Suddenly drums reverberated, pounding and intense, and the Squamish Eagle Song Dancers snaked amongst the audience and onto the low stage, singing and drumming. With only 200 seats, each one close to the stage, there was an intimacy, a closeness with the performers. Of their four dances, the Eagle Song was most captivating, as it portrayed the transformation of the eagle with dancers wearing three large, colorful eagle masks.
The Rainbow Creek dancers from Haida Gwaii wore wonderful regalia, including many large carved masks, some with large beaks that would clacked loudly to the singing beat. The group included two youngsters, a shy girl of about four and a baby of less than a year. The dances, which have been passed on for generations, carried audience members into the supernatural world.
Photo: Derek Dix
The regalia and the dances transported the audience into other worlds. Here, one of the Dancers of the Damelahamid.
Adding to the intimacy was the fact that each dance group consisted primarily of extended families, said executive and artistic director of the Dancers of the Damelahamid Margaret Grenier.
“It’s satisfying to express oneself in a meaningful, artistic way, and, at the same time, to also build close family ties,” she said, herself wearing a traditional cedar hat and attractive black button blanket trimmed in red and white fur. This sentiment was echoed by her son, Nigel, and husband, Andy, who also dance in the Damelahamid group, which is from the Gitxan First Nation of the northwest coast of British Columbia.
“When my parents, Ken and Margaret Harris, started this festival in 1967 in Prince Rupert, they had to borrow the regalia from museums,” Grenier said in describing the festival’s history.
She is proud that since then the festival and the Damelahamid Dancers have grown significantly. This is the eighth year that the event has been held at the spectacular Museum of Anthropology. This year the Festival spanned six days, from March 3 to 8, and the signature events were all sold out.

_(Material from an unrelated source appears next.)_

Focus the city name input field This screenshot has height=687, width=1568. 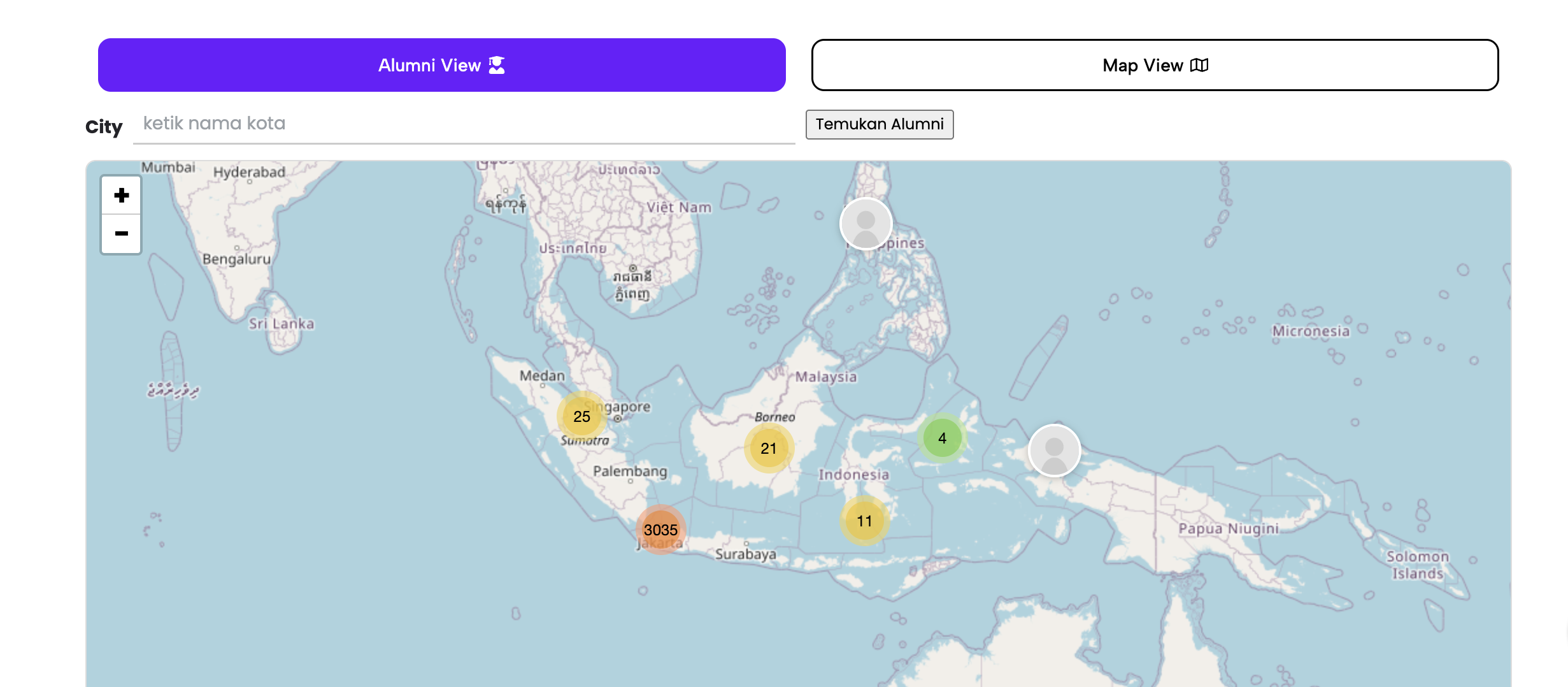pyautogui.click(x=464, y=124)
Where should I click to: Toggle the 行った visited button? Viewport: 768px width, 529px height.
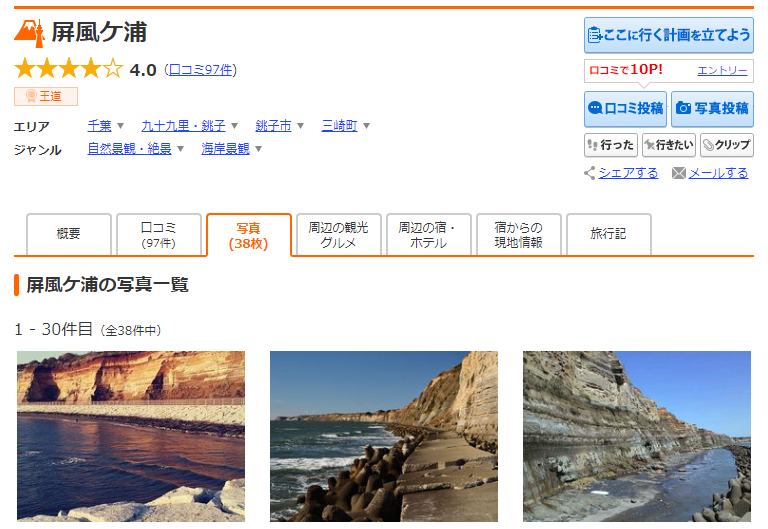tap(611, 145)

Other Native groups are encouraged to participate as well, and performers came from as far as the Yukon, Arizona and Alaska. In the past, international groups from New Zealand, Australia and Peru have shared the stage, helping link indigenous dance cultures around the world. The festival also encourages young people by holding workshops and educational seminars.
The Damelahamid troupe has flourished in its artistic expression as well as in the public support it receives. They are British Columbia’s only professional indigenous dance group. They practice diligently, develop new dances and go on tour, having performed in places as far away as Shanghai and Ecuador. Currently they are preparing for the “Made in B.C.” tour, the first Native group ever to be invited to participate in this initiative that connects dance artists and presenters from around the province.
Still, there are challenges.
“Most difficult is capacity,” Grenier said. “We still rely a great deal on volunteers. Organizing finances and people is time consuming. But it’s very satisfying to see the continuing growth, seeing indigenous dance moving forward every year.”
The evening closed with a set by nine Damelahamid dancers wearing striking red-and-black button-blanket regalia. Their hand and body movements were dramatic and in perfect coordination with the beating drums and singing. Carved wooden masks and costumes reflected the central beings in the Mountain Goat Dance, the Warrior Song and the Flicker Dance. For their exit song, they drummed and sang as they wended their way out through the audience.
A magical evening had come to a close. But it was a happy ending, for it showed that indigenous west-coast culture is thriving, and has a strong champion in the Damelahamid Dancers.